George Bush is fond of characterizing himself as a War President. Perhaps we are at war, but it wouldn't be so bad to have a Peace President. In fact, I think that's exactly what we need, a president who is committed to leading us out of conflict into peace. I am not naïve enough to think we can simply wish our conflicts away, but sometimes I feel the current gang on Pennsylvania Avenue has a vested interest in keeping us unnerved and armed for conflict. Indeed, with their regularized threats of imminent danger and reminders that bad things not only can but will happen here, the American public finds itself on the edge. What was that about "the only thing we have to fear is fear itself?" Again, I am not discounting the possibility, or even the probability, of terrorist attacks, especially if we keep on our current belligerent course. But I do think that we all need encouragement and a reminder of how blessed we are relative to most of the world's population. Edwards, like Roosevelt knows of real personal trauma, and with that experience in place, he understands the importance of what the late Norman Vincent Peale called "the power of positive thinking."

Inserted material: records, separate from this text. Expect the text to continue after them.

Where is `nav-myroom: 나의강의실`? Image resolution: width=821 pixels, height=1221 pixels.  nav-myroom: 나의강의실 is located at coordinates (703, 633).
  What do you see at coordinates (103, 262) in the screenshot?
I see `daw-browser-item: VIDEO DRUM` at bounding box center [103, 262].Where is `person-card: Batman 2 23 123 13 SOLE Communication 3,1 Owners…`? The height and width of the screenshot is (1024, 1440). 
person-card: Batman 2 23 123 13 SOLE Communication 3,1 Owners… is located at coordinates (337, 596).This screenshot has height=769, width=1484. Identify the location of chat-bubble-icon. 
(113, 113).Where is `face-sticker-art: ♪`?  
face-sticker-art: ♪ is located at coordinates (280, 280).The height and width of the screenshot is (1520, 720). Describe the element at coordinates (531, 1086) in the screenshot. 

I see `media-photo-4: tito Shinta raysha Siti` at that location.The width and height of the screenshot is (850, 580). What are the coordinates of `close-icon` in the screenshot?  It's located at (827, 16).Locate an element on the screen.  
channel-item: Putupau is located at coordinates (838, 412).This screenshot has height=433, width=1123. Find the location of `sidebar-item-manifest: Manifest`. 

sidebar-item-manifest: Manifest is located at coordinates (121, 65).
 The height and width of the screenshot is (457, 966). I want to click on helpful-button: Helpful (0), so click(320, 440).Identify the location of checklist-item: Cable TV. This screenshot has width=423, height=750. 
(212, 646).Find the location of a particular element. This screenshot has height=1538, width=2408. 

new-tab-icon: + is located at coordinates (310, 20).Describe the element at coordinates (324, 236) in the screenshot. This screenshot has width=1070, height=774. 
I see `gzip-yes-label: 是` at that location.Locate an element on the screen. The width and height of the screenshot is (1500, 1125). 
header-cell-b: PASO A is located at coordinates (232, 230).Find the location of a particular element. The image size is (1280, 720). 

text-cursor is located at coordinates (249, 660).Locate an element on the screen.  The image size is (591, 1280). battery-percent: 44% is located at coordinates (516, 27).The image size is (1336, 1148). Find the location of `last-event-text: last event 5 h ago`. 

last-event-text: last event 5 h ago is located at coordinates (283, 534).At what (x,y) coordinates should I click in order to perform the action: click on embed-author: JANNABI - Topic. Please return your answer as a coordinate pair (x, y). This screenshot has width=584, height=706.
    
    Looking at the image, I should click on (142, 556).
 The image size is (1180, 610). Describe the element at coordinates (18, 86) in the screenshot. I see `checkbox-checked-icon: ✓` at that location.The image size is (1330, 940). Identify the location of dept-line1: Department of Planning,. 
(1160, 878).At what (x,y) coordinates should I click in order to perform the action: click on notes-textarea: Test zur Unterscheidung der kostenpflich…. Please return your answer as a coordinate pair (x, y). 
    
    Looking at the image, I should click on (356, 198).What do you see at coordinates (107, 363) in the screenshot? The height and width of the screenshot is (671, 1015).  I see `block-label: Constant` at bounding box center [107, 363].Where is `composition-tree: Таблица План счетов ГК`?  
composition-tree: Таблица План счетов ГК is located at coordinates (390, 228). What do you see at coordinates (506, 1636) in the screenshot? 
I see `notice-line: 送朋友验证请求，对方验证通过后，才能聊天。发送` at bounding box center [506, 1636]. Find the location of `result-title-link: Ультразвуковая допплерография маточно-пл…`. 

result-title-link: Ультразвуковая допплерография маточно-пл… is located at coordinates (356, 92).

John Edwards was exactly the right choice and his upbeat outlook and commitment to positive campaigning seems to be rubbing off on the other John. Kerry is very smart and he knew exactly what he was doing, and its ramifications, in selecting the attractive North Carolina senator. Perhaps he doesn't have the gravitas of Dick Chaney, but look where that got us. A little less gravitas and we might actually survive individually and as a nation.
By the way, as a follow-up on my last blog, I saw "Marty" today. He cuts perfect turkey breast. Guess what? He's changed his hat again. Bill Bradley is gone, replaced by John Edwards. And, he confided, "I think we have a real shot this time." Voters, listen up.